The U.S. Dollar posted remarkable gains against the majority of its counterparts despite the release of disappointing employment data. The greenback gained against the Euro at the start of the week after it was confirmed that the Socialist candidate, Francois Hollande, defeated Nicolas Sarkozy in elections for the Presidency of France. The lackluster U.S. employment figures released on Friday added to concerns that the U.S. economy is faltering. According to strategists, market investors will focus on this week’s releases, which include reports on the trade balance. The stats are forecast to be disappointing in part because of a rebound in Chinese imports. Meanwhile, the Canadian Dollar sustained the biggest weekly loss in close to five months on signs that the lackluster data out of the U.S. will dampen demand for the country’s exports. The Loonie was also weighed down by data showing that crude oil slipped below $100.00 a barrel for the first time since February.
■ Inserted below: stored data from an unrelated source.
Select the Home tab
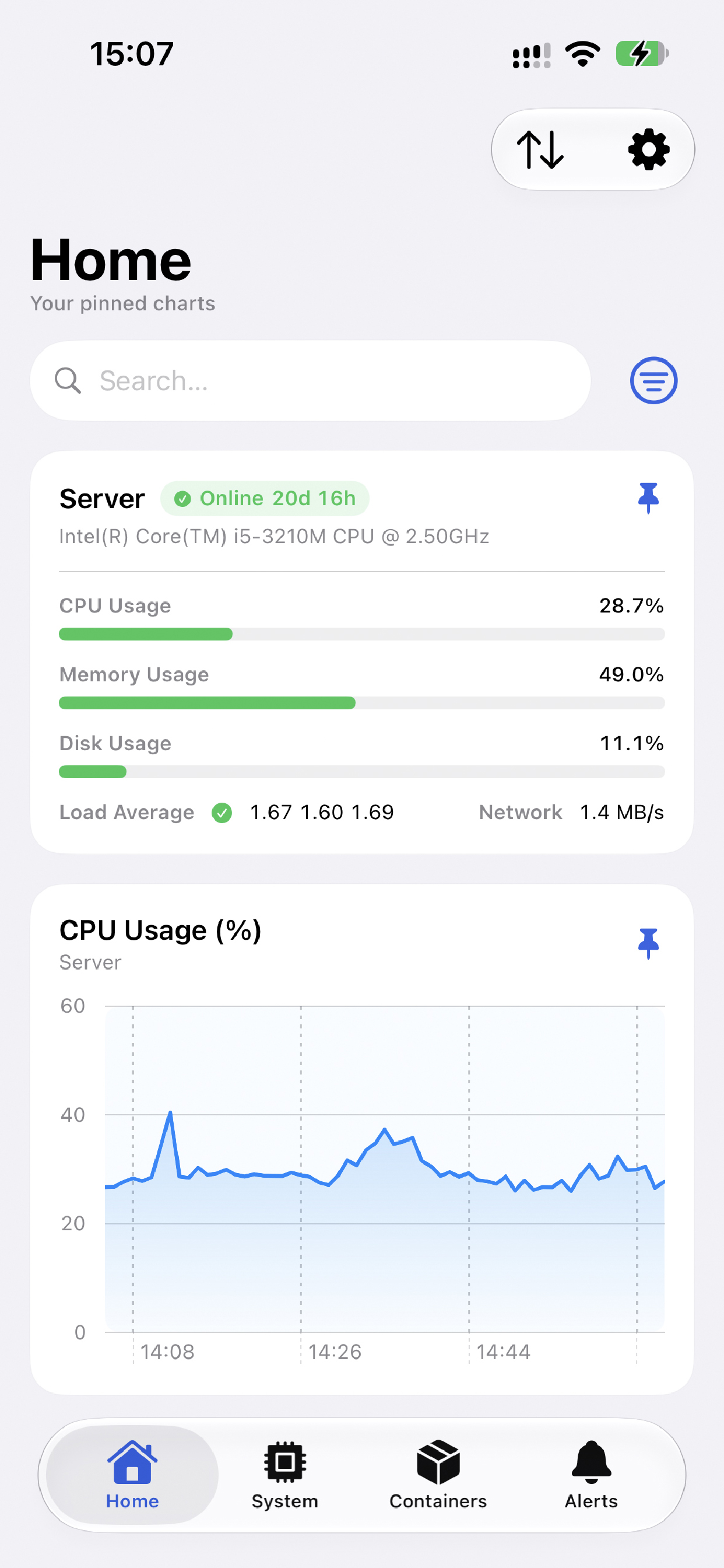The height and width of the screenshot is (1568, 724). (x=132, y=1475)
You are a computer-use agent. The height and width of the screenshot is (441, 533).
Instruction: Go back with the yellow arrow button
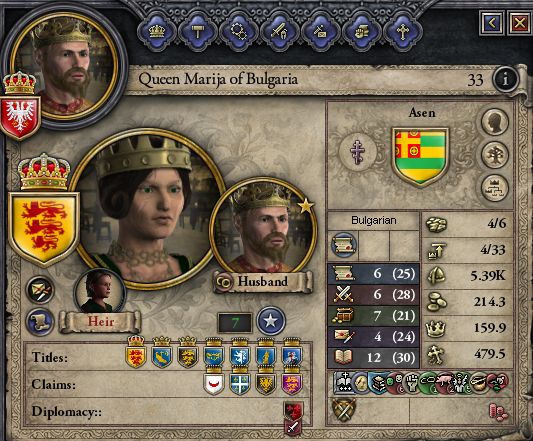(492, 23)
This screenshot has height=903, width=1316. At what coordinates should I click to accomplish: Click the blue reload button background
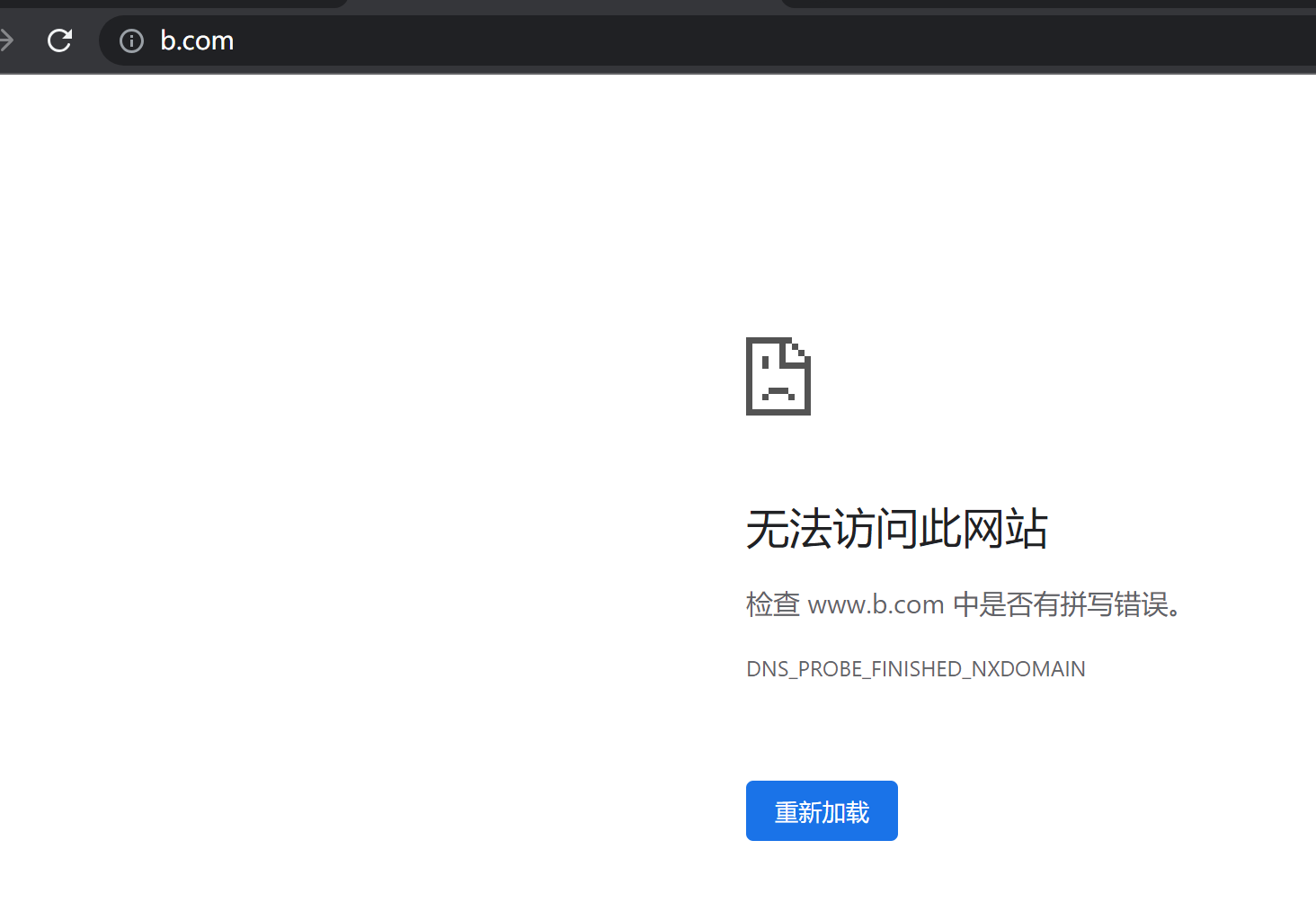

With elections taking place in France and Greece, the 17-nation currency fell to a three month low. According to the latest news, Socialist candidate Francois Hollande obtained the majority of votes against incumbent Nicolas Sarkozy. Greek votes haven’t been totally tallied, but market investors wonder whether the two main parties can work together in order to implement the measures needed to continue receiving bailout funds. The Pound weakened against the U.S. Dollar but extended gains against the shared currency as investors continue to view it as a great alternative to Euro assets. In the days ahead, traders will watch for actions taken by the Bank of England which is scheduled to announce benchmark interest rates and a decision on stopping further asset purchases.
The Yen rallied against the U.S. Dollar as markets sought refuge following data releases showing that the U.S. job sector added fewer jobs than estimated, adding to the likelihood that the Federal Reserve will implement further stimuli. Markets in Tokyo remained closed for most of last week in observance of Golden Week.
In the South Pacific, the Australian Dollar fell to a four-month low against the greenback on concerns the world’s biggest economy isn’t recovering as expected. The Aussie currency had already weakened throughout the week after the Reserve Bank cut interest rates by a bigger percentage than anticipated. The New Zealand Dollar was also hit by aversion to risk as U.S. figures confirmed that the economy added fewer jobs for a second consecutive month.
EUR/USD- Hollande Wins French Vote
The Euro plummeted to a three-week low as French Socialist, Francois Holland was elected France’s next president, and as Greek voters participated in anti-bailout parties, thereby fueling worries that austerity measures will be derailed. The Greek results aren’t final but they’ve prompted concerns on whether the two parties, New Democracy and Pasok will be able to work together to continue ensuring the nation receives bailout aid. According to reports, it looks like New Democracy won the majority of the votes. On the data front, figures issued last week signaled that the Euro-zone may have fallen into a recession.
GBP/USD- Investors To Focus On The BOE
Friday’s market reports indicated that the Sterling dipped against the U.S. Dollar as risk aversion reigned following weak jobs data out of the U.S. and in anticipation of the two elections in the Euro region. In terms of economic releases, the figures on the U.K.’s PMI were more robust than those of the E.U. and prompted a higher demand for the British currency. House Prices continued to dip according to the Halifax Index which showed a -2.4 percent fall. In the days to come markets will pay close attention to announcements from the Bank of England as it’s expected that the central bank will stop the asset purchasing program.
USD/JPY- Yen Rallies Versus Peers
The Yen traded higher against all of its counterparts as refuge demand continued to be the theme driving the currencies in the market. Rumors about a failing Spanish bank may weigh further on the shared currency and cause it to decline even further against the Yen. Data on trade and the Current Account are likely to change the environment when released this week.
USD/CAD- Loonie Drops The Most
The Canadian Dollar weakened the most this year on suggestions the faltering U.S. economic recovery may reduce demand for Canada’s exports. The Loonie erased gains obtained at the start of last week when the central bank’s Governor, Mark Carney, addressed Parliament and stated that an interest rate hike may be needed in order to stem the rise in inflation. On the data front, the nation’s Ivey Purchasing Manager’s Index dropped to the lowest level since the summer of last year.
Today’s economic calendar shows that Switzerland will report the Unemployment Rate and CPI. The E.U. will release the Sentix Investor Confidence. Canada will issue data on Building Permits. The U.K. will announce RICS House Price Balance. And Australia will publish the Trade Balance.